In contrast to their size, redwoods have extremely small cones — about one inch long. They have appropriately large root systems, however, often extending 100 miles (161 kilometers) and intertwining with the roots of other redwoods. Baby redwoods often sprout at their parents’ base, latching onto their roots for nutrients. For this reason, they often grow in circular clusters sometimes called fairy rings.
The coast redwood’s lumber has been highly valued historically. It is durable, resistant to rot and termites, non-warping, and relatively soft. For this reason, it has been extensively logged. Since logging began in the 1850s, 95 percent of old-growth coast redwoods have been cut down, according to the Sempervirens Fund. Today, many redwoods exist in protected forests and parks.
In 1881, in Yosemite National Park, a tunnel was built through the Wawona “Tunnel” tree. It was so big that people could drive their carriages — later their cars — right through. The 2,100-year-old tree fell in 1969 under heavy snowfall (some blame the tunnel’s damage). Today, there are three other privately owned tunnel trees that charge a fee to drive through.

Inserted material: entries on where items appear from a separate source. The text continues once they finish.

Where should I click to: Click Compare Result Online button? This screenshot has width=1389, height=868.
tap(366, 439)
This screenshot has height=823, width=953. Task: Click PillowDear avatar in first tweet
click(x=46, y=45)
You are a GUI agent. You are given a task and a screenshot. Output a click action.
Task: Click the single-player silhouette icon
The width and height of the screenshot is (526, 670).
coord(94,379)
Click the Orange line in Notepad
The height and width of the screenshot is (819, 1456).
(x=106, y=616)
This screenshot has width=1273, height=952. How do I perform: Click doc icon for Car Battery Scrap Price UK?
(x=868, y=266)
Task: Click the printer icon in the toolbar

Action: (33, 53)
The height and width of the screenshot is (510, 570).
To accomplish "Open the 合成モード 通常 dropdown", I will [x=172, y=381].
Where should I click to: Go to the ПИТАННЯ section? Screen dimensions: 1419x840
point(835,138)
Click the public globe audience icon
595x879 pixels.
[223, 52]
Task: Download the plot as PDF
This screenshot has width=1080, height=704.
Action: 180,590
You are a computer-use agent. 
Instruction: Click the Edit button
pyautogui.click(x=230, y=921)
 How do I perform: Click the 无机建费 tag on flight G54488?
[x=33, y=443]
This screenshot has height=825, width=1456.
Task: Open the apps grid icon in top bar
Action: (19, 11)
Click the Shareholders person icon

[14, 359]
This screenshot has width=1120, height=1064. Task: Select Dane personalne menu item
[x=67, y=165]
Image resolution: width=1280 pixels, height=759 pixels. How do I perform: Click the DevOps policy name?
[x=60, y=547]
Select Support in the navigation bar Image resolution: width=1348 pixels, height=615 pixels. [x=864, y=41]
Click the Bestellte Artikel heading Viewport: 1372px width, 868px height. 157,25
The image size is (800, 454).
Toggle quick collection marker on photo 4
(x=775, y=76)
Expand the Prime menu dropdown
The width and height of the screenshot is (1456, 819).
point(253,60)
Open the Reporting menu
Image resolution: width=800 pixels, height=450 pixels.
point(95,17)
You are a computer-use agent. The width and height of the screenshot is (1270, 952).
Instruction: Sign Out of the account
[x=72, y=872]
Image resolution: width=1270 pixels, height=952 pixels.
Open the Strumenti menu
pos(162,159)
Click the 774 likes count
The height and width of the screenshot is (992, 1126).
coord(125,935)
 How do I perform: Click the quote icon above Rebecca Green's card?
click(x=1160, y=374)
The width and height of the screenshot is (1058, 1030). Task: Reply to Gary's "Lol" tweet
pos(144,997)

A fallen coast redwood will often send up new shoots, growing new trees off of its trunk. This is called a candelabra tree.
Redwoods and giant sequoias were used to build many of the original buildings in San Francisco, Oakland, and Sacramento in the latter 1800s.
Redwoods and giant sequoias are adept at — though by no means immune to — surviving fire. Their bark contains no flammable pitch or resin and is extremely thick.